Pustaka
Bahasa Indonesia
Bab
Pengaturan

Bab 7. I'll Make Sure to Serve You the Best I Can

Aubree tersenyum sumiringah bahagia kala membayangkan tentang kemarin. Ya, kemarin dia menghabiskan waktu satu harian bersama dengan Nathan. Mulai dari memilih cincin. Lalu makan malam bersama. Dan terakhir ketika dirinya ketiduran di mobil; Nathan membopongnya, serta memindahkan ke kamarnya. Aubree sudah mendengar dari pelayan kalau Nathanlah yang memindahkannya ke kamar. Sungguh, membayangkan tentang Nathan yang membopongnya membuat hari Aubree menjadi berwarna. Gadis itu terus tersenyum bahagia.

“Sayang, kenapa kau senyum-senyum sendiri seperti itu?” Delina—ibu Aubree melangkah mendekat pada Aubree yang sedari tadi tak henti tersenyum.

“Mom?” Aubree mengalihkan pandangannya kala melihat ibunya kini sudah duduk di sampingnya.

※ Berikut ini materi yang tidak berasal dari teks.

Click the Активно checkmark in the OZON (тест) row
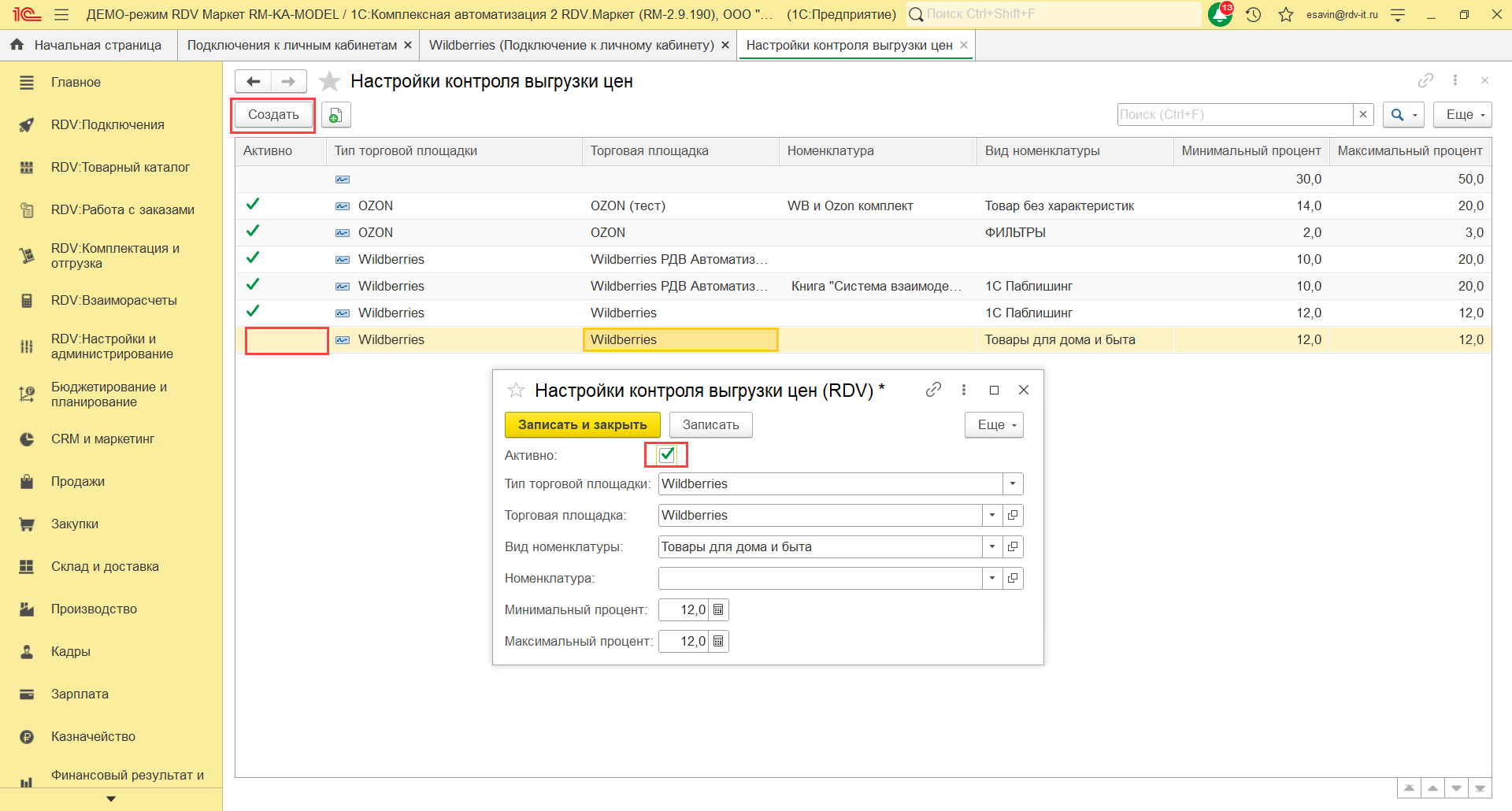1512x811 pixels. 253,205
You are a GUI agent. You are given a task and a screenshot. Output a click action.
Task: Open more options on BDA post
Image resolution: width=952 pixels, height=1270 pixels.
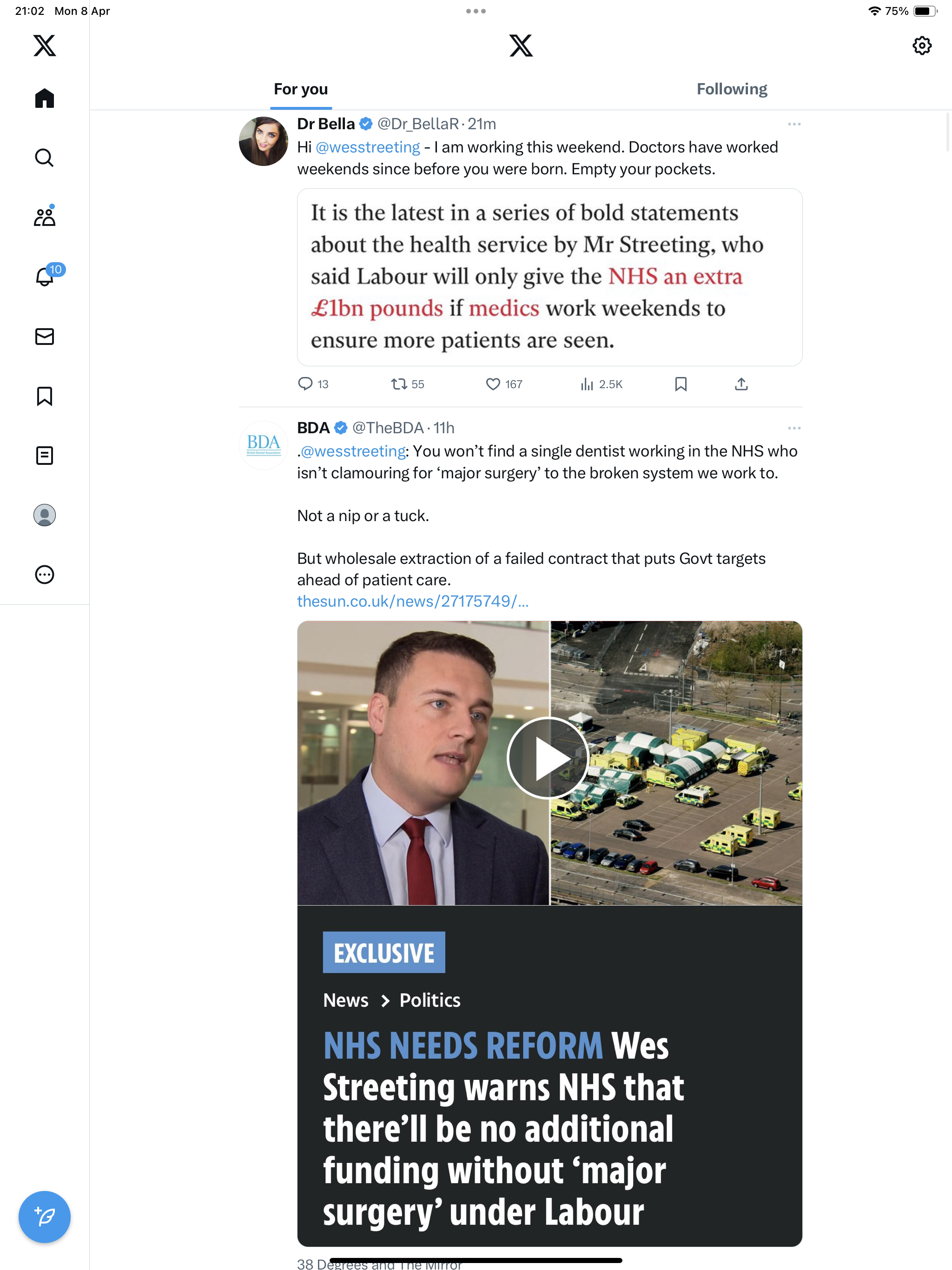click(x=794, y=428)
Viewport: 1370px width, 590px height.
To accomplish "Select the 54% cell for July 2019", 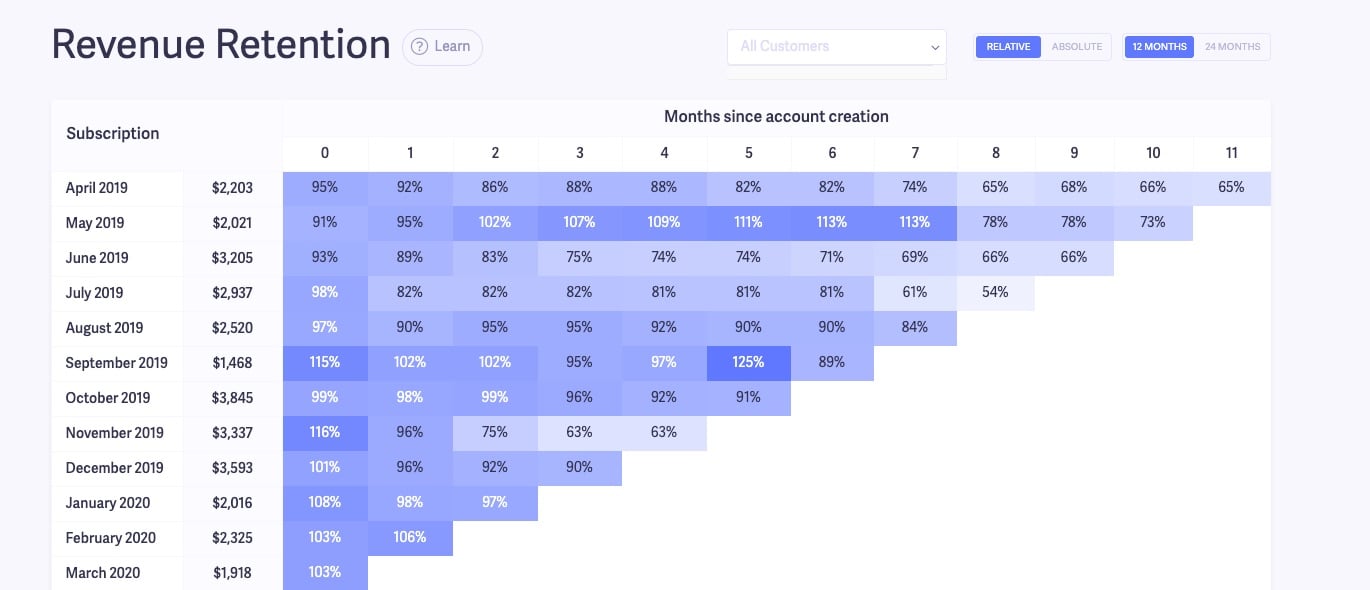I will [x=995, y=292].
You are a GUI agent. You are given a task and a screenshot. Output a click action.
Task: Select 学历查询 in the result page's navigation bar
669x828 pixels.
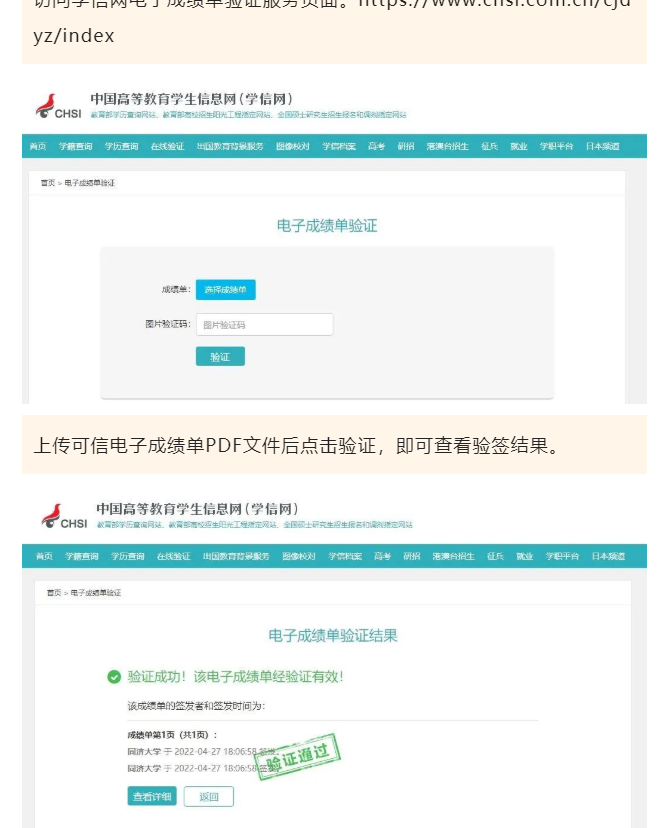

“Apa yang membuatmu bahagia seperti ini, hm? Sudah lama rasanya Mommy tidak melihatmu sebahagia ini.” Delina membawa tangannya membelai rambut panjang Aubree. Dia memang sudah lama sekali tidak melihat putrinya tampak sebahagia ini. Sejak kepergian Hoshea—suami tercintanya sekaligus ayah Aubree kehidupan Aubree banyak berubah. Tak lagi pernah tersenyum. Bahkan Aubree menjadi menjauh dari banyak orang. Yang Aubree pikirkan hanyalah fokus pada perusahaan mendiang ayahnya.

Senyuman anggun Aubree terlukis di wajah cantiknya. Sepasang iris mata hijaunya menunjuakan rasa bahagia yang tak bisa lagi diungkapkan oleh kata. “Hal yang membuatku bahagia adalah Nathan, Mom. Dan sebentar lagi Nathan akan menjadi milikku sepenuhnya.”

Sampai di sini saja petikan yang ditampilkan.